“… most everything I have ever learned, including how to
write, I picked up at Black Mountain College …”
■ Michael Rumaker
Early June 1952
McCarthy amok –
Michael Rumaker, nee Romejko,
apostate Catholic,
South Philly exile, queer,
on the lam, in search of sanctuary,
breaches the Continental Divide
at the climax of Old Fort Mountain.
Counties McDowell and Buncombe
marry in dawn rime. Black bears
roam red spruce and Fraser Fir.
Wildcats cry. At such altitude,
blossoms fruit late on the cane.
Frost whispers.

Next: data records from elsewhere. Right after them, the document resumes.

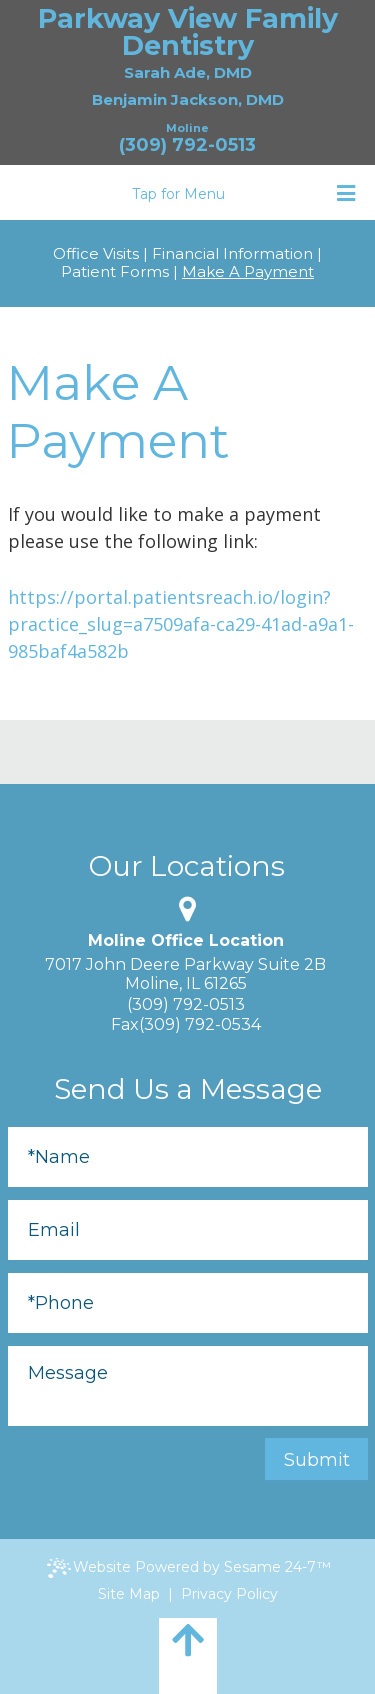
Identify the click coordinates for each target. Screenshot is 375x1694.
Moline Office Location (186, 941)
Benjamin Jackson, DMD (188, 99)
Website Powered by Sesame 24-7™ (189, 1568)
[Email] (188, 1230)
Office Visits (96, 254)
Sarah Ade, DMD (188, 72)
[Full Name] (188, 1157)
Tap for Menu (243, 193)
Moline (187, 128)
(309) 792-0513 (187, 145)
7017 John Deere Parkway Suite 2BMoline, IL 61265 (185, 974)
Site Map (129, 1594)
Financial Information (232, 254)
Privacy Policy (229, 1594)
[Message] (188, 1386)
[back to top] (188, 1656)
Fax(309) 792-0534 (186, 1024)
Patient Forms (115, 272)
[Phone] (188, 1303)
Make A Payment (248, 272)
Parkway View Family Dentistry (188, 32)
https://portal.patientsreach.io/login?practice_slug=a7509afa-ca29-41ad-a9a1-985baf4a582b (181, 624)
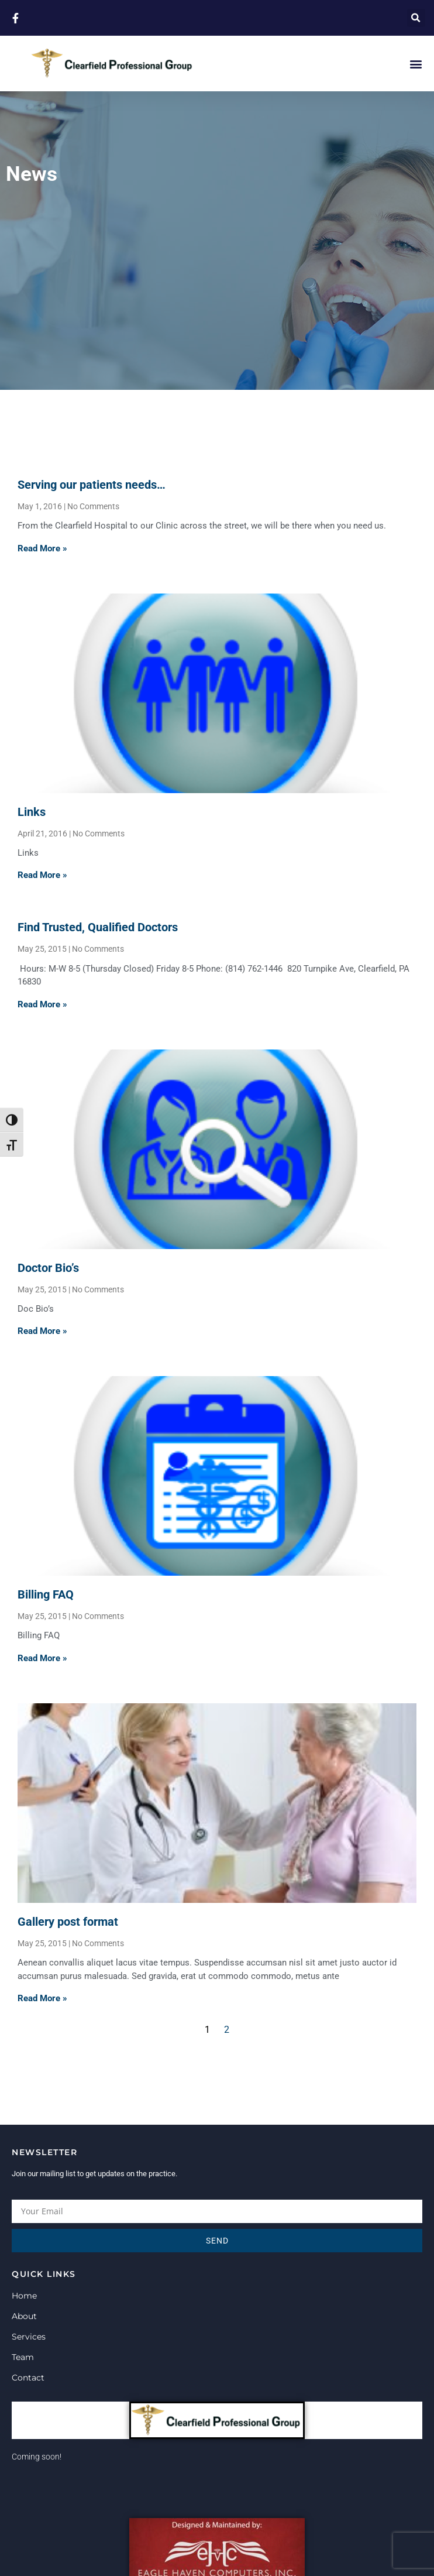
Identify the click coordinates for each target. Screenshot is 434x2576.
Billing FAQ (46, 1594)
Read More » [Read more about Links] (42, 875)
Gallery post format (68, 1922)
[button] (416, 18)
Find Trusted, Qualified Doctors (98, 927)
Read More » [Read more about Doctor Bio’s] (42, 1331)
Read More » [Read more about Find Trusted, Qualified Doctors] (42, 1004)
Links (32, 812)
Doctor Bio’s (48, 1268)
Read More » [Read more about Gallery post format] (42, 1998)
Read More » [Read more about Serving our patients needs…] (42, 548)
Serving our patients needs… (92, 485)
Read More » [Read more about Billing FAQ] (42, 1658)
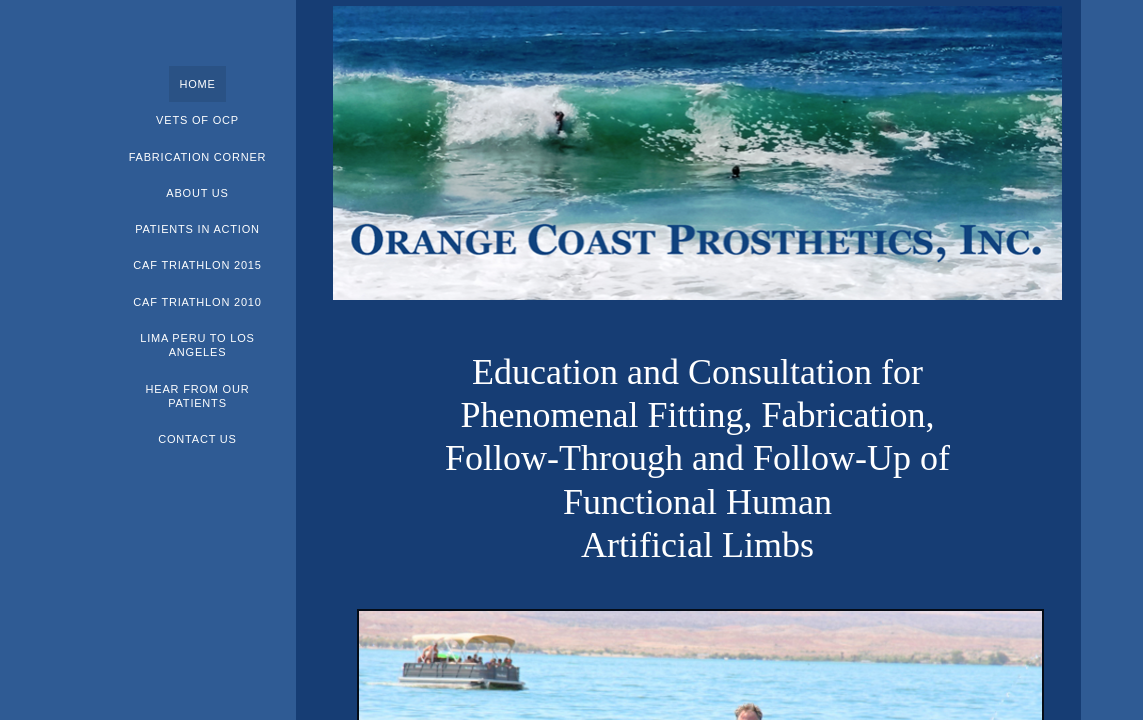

Clouds mass.
Michael divines omen
in the beckoning: Blue Ridge,
Black Mountain Range,
beyond a billion years extant –
the place he’s glimpsed but in visions.
He travels State Street into the village,
somehow finds, by sheer desire,
secreted off Hwy. 70,
the scarred macadam:
nameless save for numbers on a stob,
queued with ancient split rail, Levitical
hardwoods, columbine, turkey beard,
may-apple, fire pink – rainforest lush.
A stranger, toting his pittance,
bindle and traps, he yearns to scriven:
In the beginning was the word …
Through the gate, he crosses
the baseball diamond.
The last of its dandelions
gone white sway.
By the Round House,
then to the Quiet House
where he genuflects,
absolved in the ether.
Across Lake Eden, shrouded
in mist, glitters the Studies Building.
Upon its pylons,
Charlot’s murals bide oracular.
Michael shields his eyes, evangelized.
The Seven Sisters drape
in morning-blue shawls.
■ Joseph Bathanti
Joseph Bathanti is the former North Carolina Poet Laureate (2012-14) and recipient of the North Carolina Award in Literature, the state’s highest civilian honor. The author of over twenty books, Bathanti is McFarlane Family Distinguished Professor of Interdisciplinary Education at Appalachian State University. He will be inducted into the North Carolina Literary Hall of Fame in October of 2024. In 1992, he became close friends with BMC writer Fielding Dawson and, for the remaining years of Dawson’s life, Bathanti and Dawson offered creative writing workshops every spring to prisoners confined by the NC Department of Correction.